Government slammed over go ahead for Earls Court demolition
Published by Max Salsbury for 24dash.com in Central Government and also in Development, Housing, Local Government
Mayor of London approves controversial Earls Court redevelopment plans
The government's decision to green light the demolition of Earls Court without ordering a public enquiry has been slammed by a member of the London Assembly.
Labour's Nicky Gavron moved to condemn the decision after being informed of the go ahead by planning minister Nick Boles MP.
Boles sent Gavron a copy of a letter explaining that he does not believe the project raises issues significant enough to warrant a public inquiry.
Ms Gavron said: “This decision is a failure by the government to listen to the serious concerns of local people. It is extraordinary that the government waved this project through despite the many unanswered questions.
"This controversial redevelopment will see the loss of the iconic Earls Court exhibition space and a well-established local community."
Meanwhile, Hammersmith & Fulham Council has been celebrating the decision.

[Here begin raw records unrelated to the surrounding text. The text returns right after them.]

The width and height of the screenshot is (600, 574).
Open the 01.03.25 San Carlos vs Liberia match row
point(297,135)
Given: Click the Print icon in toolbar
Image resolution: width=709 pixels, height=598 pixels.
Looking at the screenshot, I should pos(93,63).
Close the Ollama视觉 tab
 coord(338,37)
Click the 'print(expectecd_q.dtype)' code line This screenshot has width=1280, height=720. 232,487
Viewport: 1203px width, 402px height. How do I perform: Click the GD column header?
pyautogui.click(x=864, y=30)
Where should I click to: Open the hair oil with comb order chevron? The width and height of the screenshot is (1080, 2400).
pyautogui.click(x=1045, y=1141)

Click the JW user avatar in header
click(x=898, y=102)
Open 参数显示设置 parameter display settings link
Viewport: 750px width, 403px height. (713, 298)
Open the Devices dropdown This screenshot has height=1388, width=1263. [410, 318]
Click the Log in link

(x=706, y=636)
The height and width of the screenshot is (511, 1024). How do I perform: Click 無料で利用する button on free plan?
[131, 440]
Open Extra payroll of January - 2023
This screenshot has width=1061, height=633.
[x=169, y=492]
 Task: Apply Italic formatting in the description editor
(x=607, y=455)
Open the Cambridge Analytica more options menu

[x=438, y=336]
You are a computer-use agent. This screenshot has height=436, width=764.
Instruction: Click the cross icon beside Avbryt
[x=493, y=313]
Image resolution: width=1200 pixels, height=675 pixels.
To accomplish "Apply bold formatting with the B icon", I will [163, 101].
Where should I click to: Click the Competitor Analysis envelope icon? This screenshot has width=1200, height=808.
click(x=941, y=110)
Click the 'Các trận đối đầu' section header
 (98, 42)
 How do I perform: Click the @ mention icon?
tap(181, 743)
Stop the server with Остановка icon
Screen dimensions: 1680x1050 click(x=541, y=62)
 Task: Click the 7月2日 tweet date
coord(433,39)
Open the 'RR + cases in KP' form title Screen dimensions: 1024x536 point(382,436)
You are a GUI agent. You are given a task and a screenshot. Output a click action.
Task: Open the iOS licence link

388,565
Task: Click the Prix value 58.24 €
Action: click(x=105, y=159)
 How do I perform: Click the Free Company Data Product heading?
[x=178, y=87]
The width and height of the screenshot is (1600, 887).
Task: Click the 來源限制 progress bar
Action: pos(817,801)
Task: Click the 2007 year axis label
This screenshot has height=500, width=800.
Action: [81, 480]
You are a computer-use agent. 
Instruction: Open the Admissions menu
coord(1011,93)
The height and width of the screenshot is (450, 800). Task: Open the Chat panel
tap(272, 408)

Cllr Nicholas Botterill, the council's leader, said: “This is fantastic news, ushering in a new generation of opportunity and prosperity for West London. The main beneficiaries will be people living on the estates who will receive new homes, major neighbourhood improvements and the ability to access thousands of new job opportunities.”
The council has said that the residents of the West Kensington and Gibbs Green estates, which are part of the 77-acre site set to demolished, will be rehoused within the new development.
The first tenants are expected to move in by 2018. Overall, 7,583 new homes are planned.
Gavron AM last month joined a cross-party group of London Assembly members calling on the government to launch a public inquiry.
According to those opposed to the scheme, the redevelopment will cost thousands of jobs in the exhibitions industry as well as in the local and national economy.
Gavron added: “I believe Nick Boles is using localism as an excuse to allow the demolition to go ahead, when in fact it is local people who want to halt the demolition.
"This is one of the largest redevelopment projects in London but any criticism has been tossed aside as the Mayor and his local authority partners ploughed it through the planning process. A project of this scale that impacts on London’s economy and mixed communities deserves proper scrutiny, but the government has failed to do so.”